Figure 3.

E3 ubiquitin ligase activity of CaRING1. A, Hydrophobicity index and expression constructs used for the in vitro ubiquitination assay. Recombinant fusion proteins are as follows: MBP-CaRING1, containing the full-length CaRING1; MBP-CaRING1ΔRING and MBP-CaRING1ΔTM mutants, with deletion of the C-terminal RING-H2 domain and N-terminal TM domain, respectively; and MBP-CaRING1C110S and MBP-CaRING1H131Y substitution mutants, with replacement of Cys-110 with Ser and His-131 with Tyr, respectively. The green box indicates the TM domain. B, SDS-PAGE of the recombinant MBP-CaRING1 and mutant variant proteins. Fusion constructs were transformed into E. coli BL21 (DE3). Cells were grown in LB medium, and expression of recombinant proteins was induced with 300 μm isopropyl-β-d-thiogalactopyranoside. Lane 1, Soluble fraction of uninduced E. coli MBP-CaRING1 extract. Lanes 2 to 6, Soluble fractions of induced E. coli MBP-CaRING1, CaRING1ΔTM, CaRING1ΔRING, CaRING1C110S, and CaRING1H131Y, respectively. Induced proteins are indicated by asterisks. Lanes 7 to 11, Purified MBP-CaRING1, CaRING1ΔTM, CaRING1ΔRING, CaRING1C110S, and CaRING1H131Y, respectively. C, E3 ubiquitin ligase activity assay of CaRING1. Recombinant MBP-CaRING1 fusion protein was incubated in the presence or absence of E1 (ScUBA1), E2 (AtUBC10), ATP, and/or ubiquitin. The reactions were analyzed with immunoblots using anti-ubiquitin antibodies (top panel) and anti-MBP antibodies (bottom panel).
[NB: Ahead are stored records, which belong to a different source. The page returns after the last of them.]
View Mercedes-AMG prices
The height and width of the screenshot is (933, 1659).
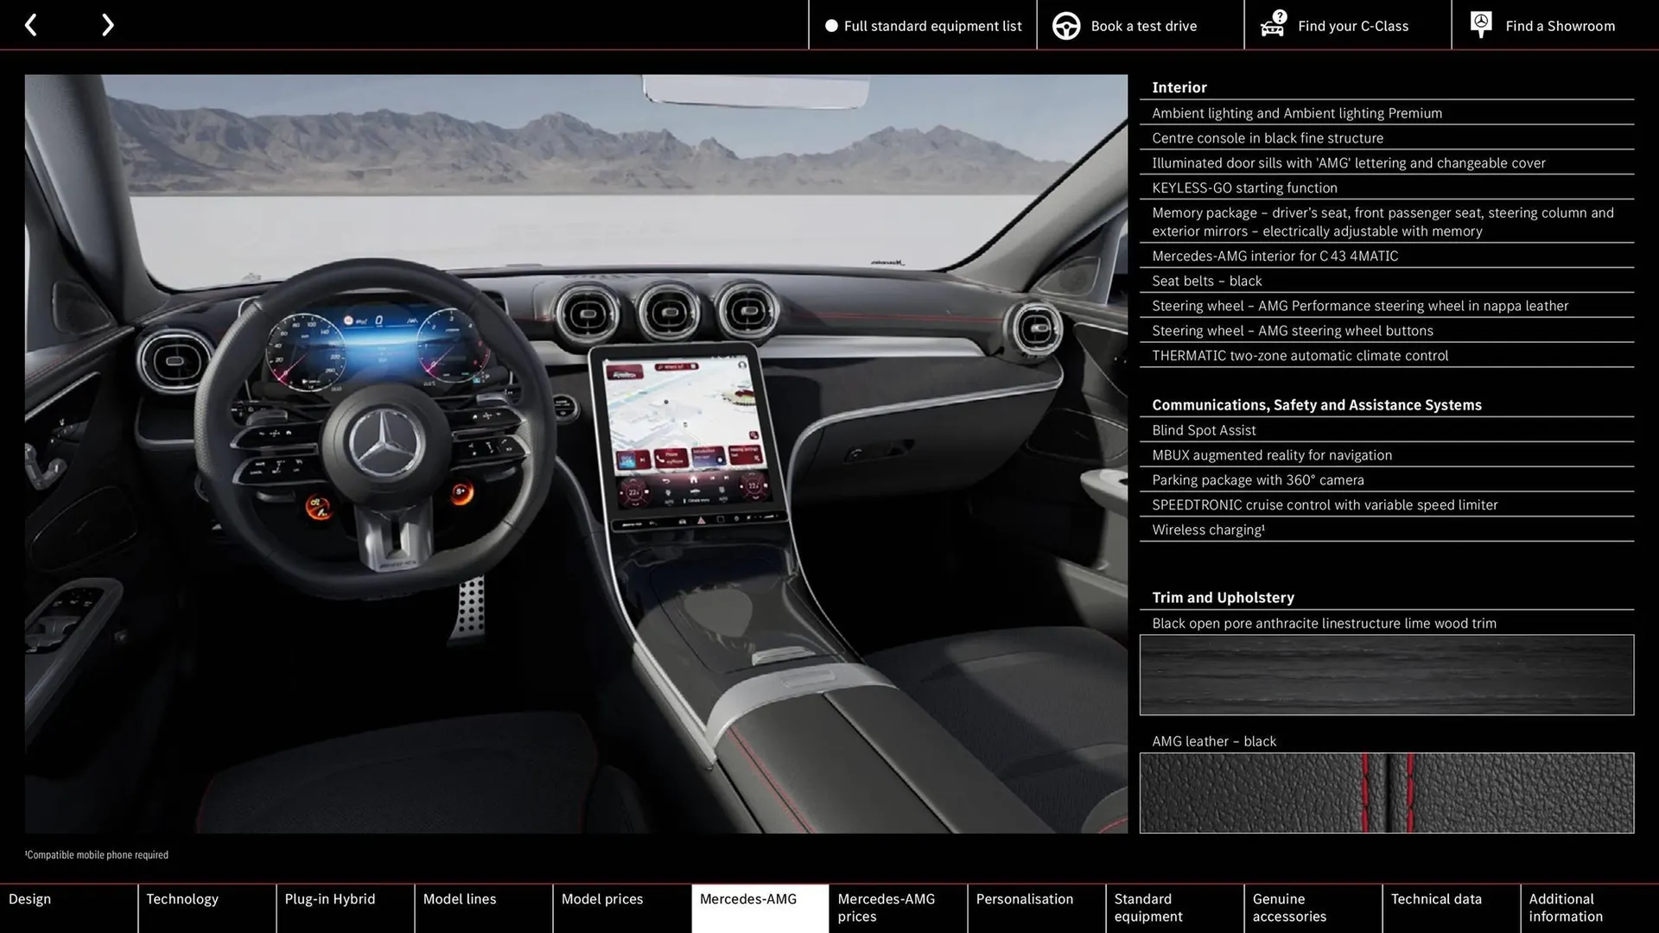click(x=885, y=907)
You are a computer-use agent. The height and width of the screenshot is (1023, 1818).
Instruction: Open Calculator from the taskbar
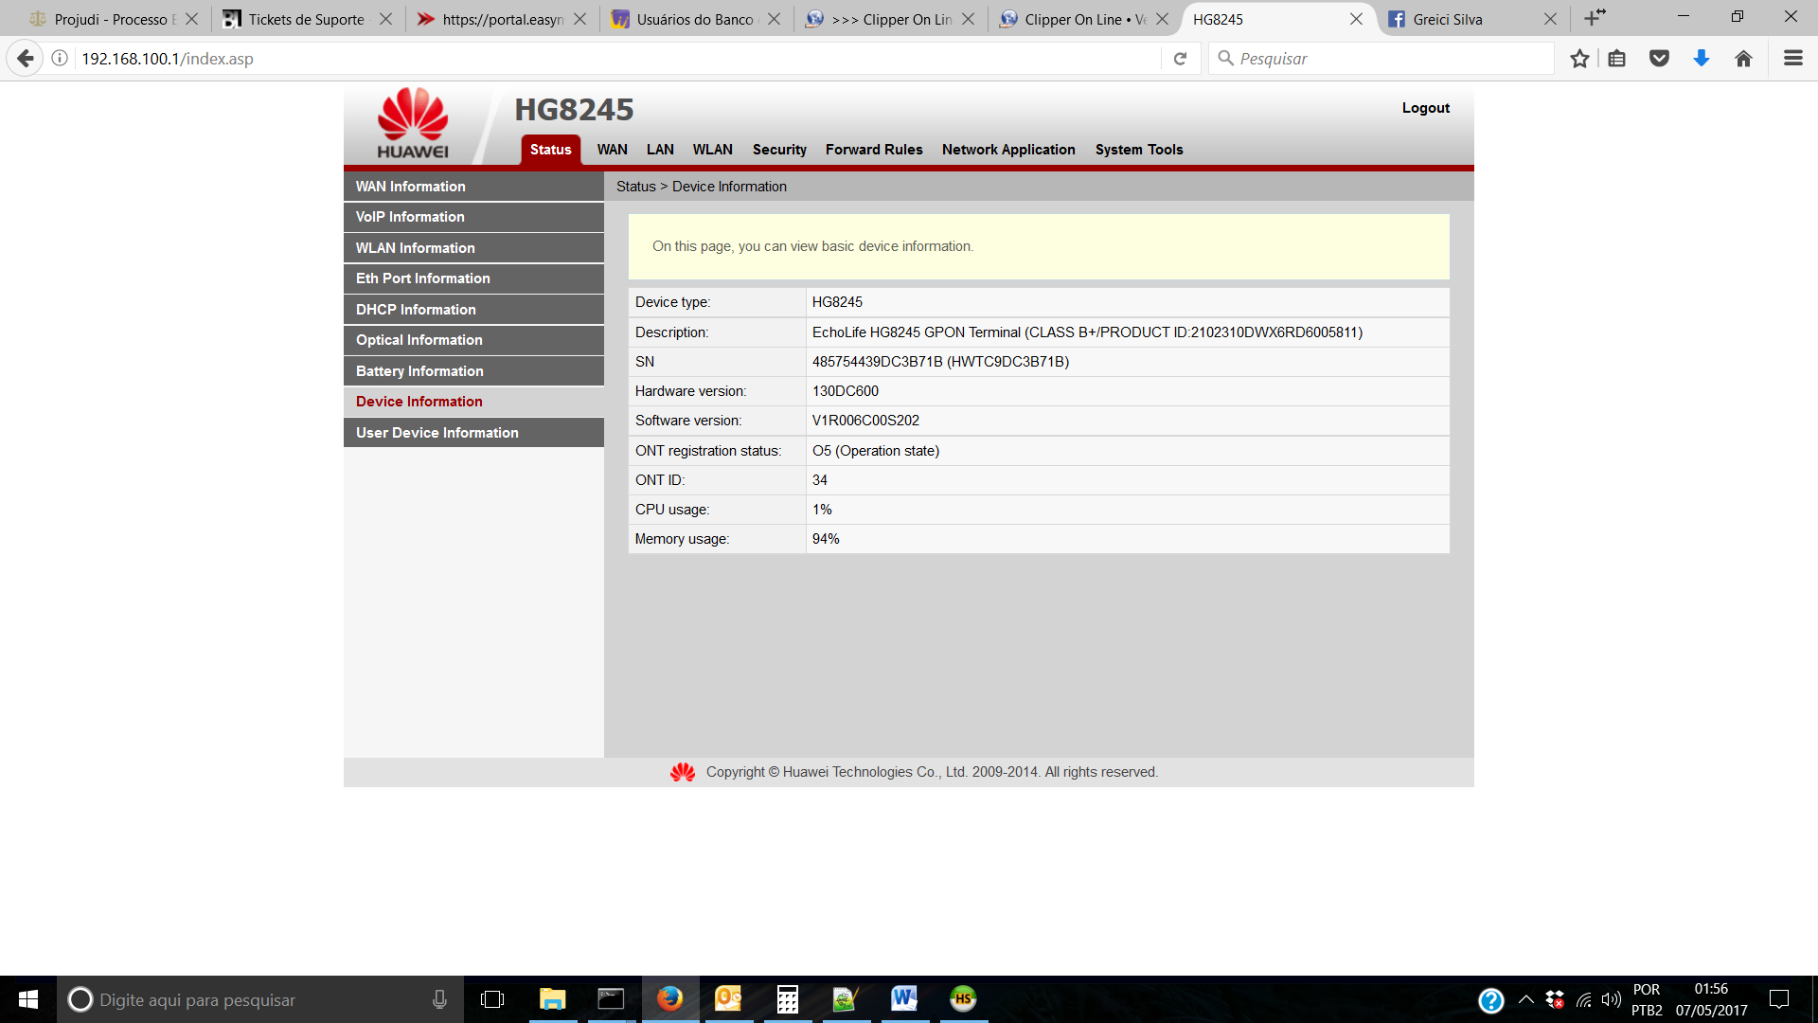(787, 999)
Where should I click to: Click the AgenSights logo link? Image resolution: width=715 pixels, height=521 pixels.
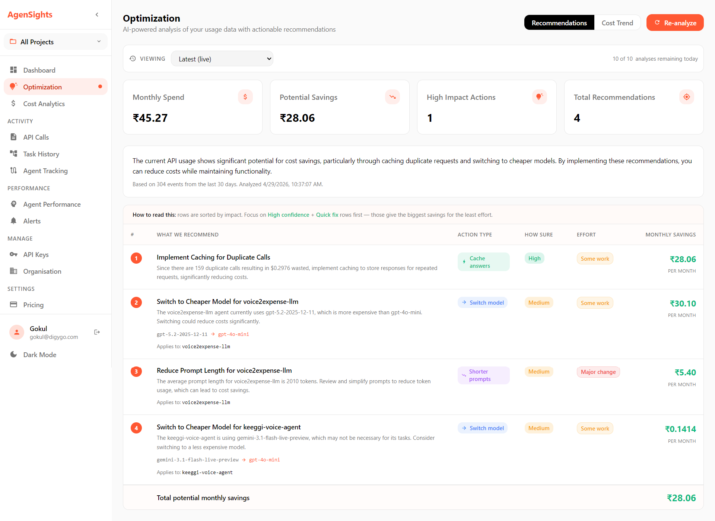coord(30,15)
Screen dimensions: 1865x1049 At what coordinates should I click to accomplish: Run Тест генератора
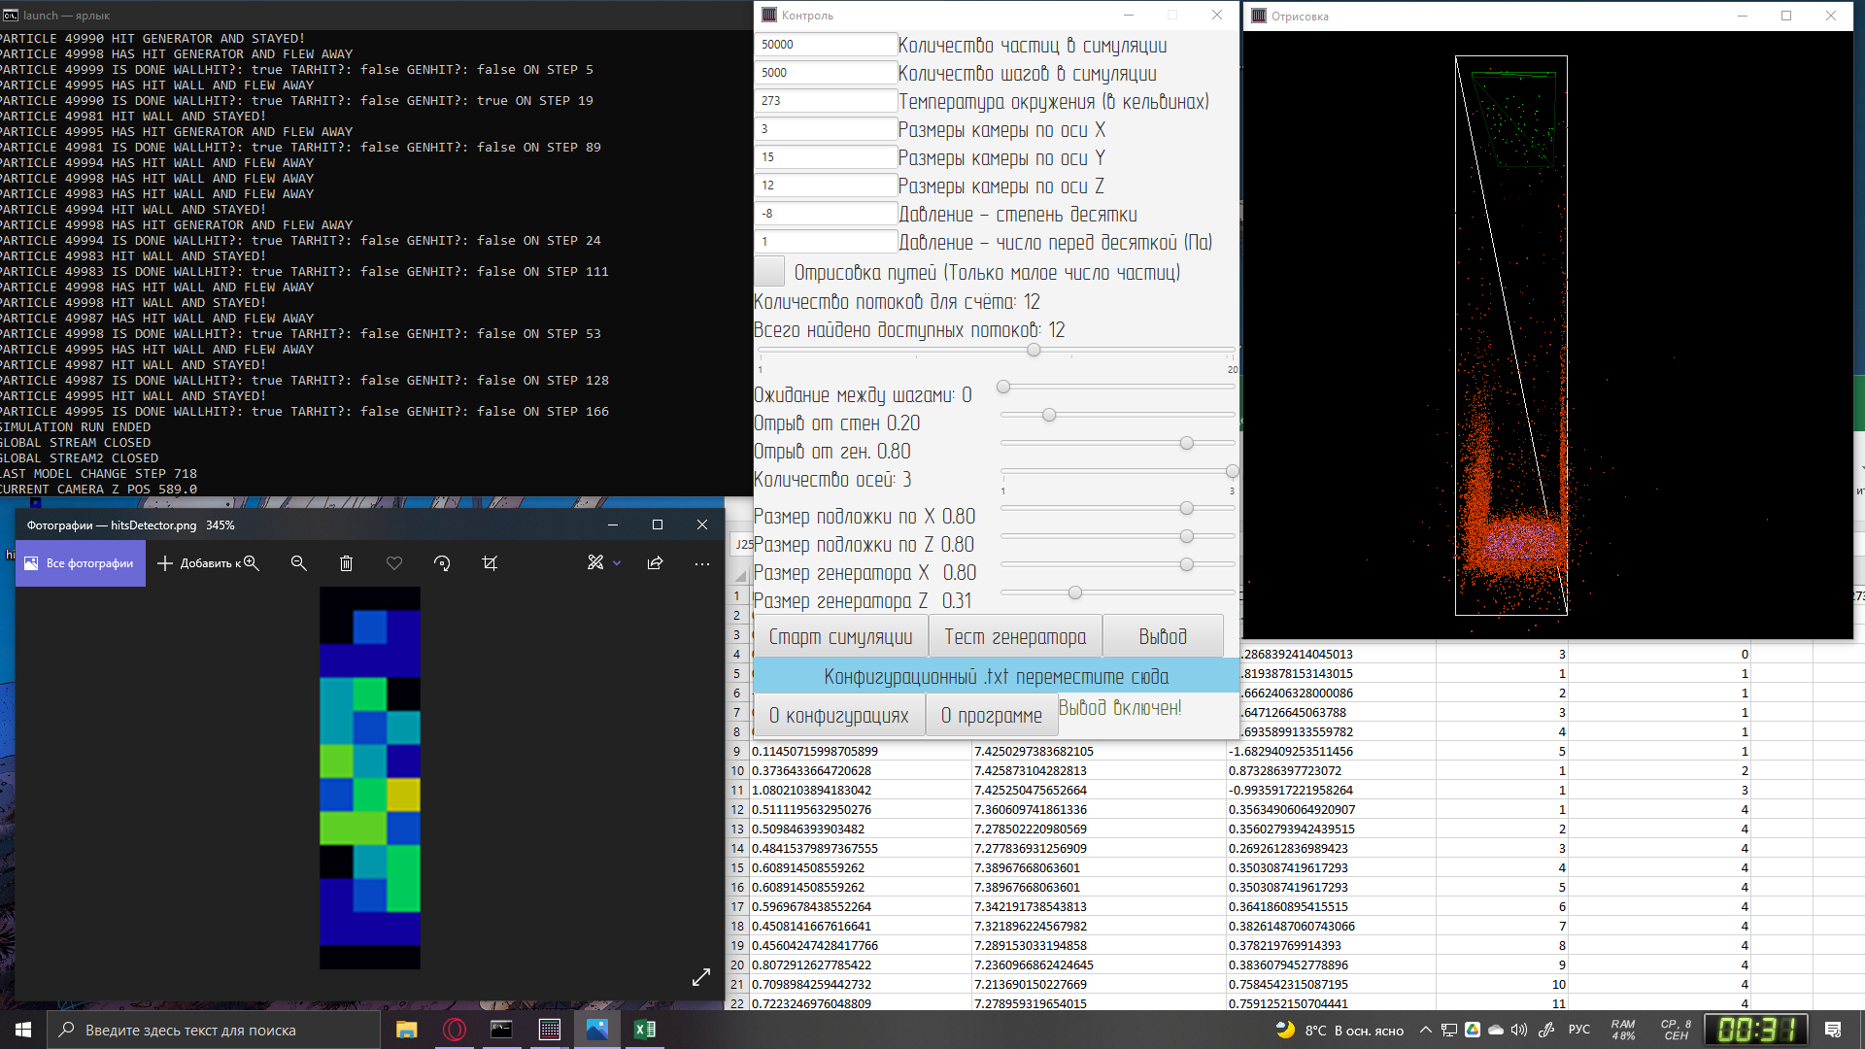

E3 ubiquitin ligase activity of MBP-CaRING1 was only detected in the presence of E1, E2, ATP, and ubiquitin. D, E3 ubiquitin ligase activity assay of CaRING1 mutant proteins. MBP-CaRING1 protein was used as a positive control. Only the mutant MBP-CaRING1ΔTM exhibited E3 ubiquitin ligase activity, indicating that the RING-H2 domain is essential for enzyme activity. [See online article for color version of this figure.]